+++ Dataset records

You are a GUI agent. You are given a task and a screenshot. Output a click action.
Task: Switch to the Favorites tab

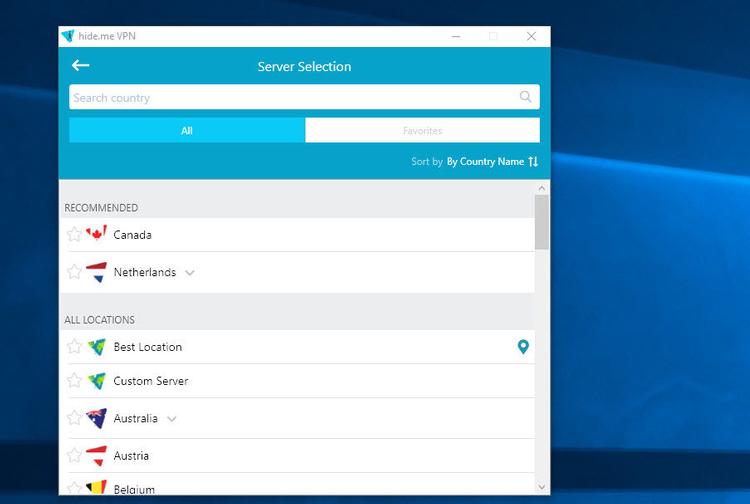click(x=422, y=130)
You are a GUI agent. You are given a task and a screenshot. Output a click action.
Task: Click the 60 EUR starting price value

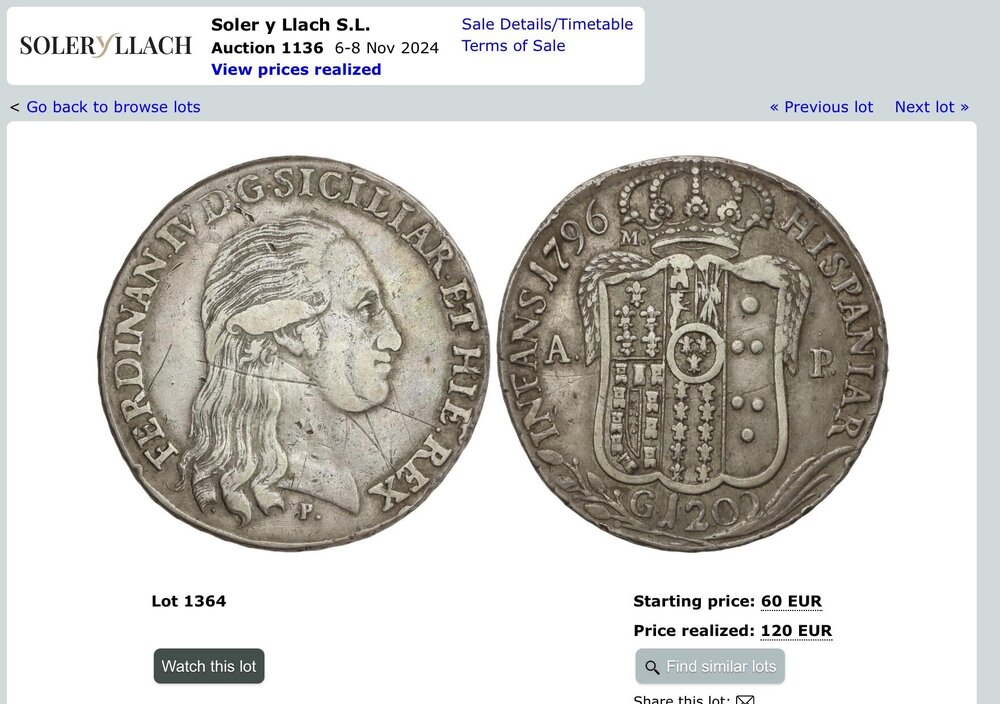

++++++

What this task involves:
Reproduce the lines above letter for letter. The pictures stay behind.

Solution to this problem:
You are a GUI agent. You are given a task and a screenshot. Output a click action.
Task: Switch to the Favorites tab

click(x=422, y=130)
You are a GUI agent. You are given a task and a screenshot. Output a click action.
Task: Click the 60 EUR starting price value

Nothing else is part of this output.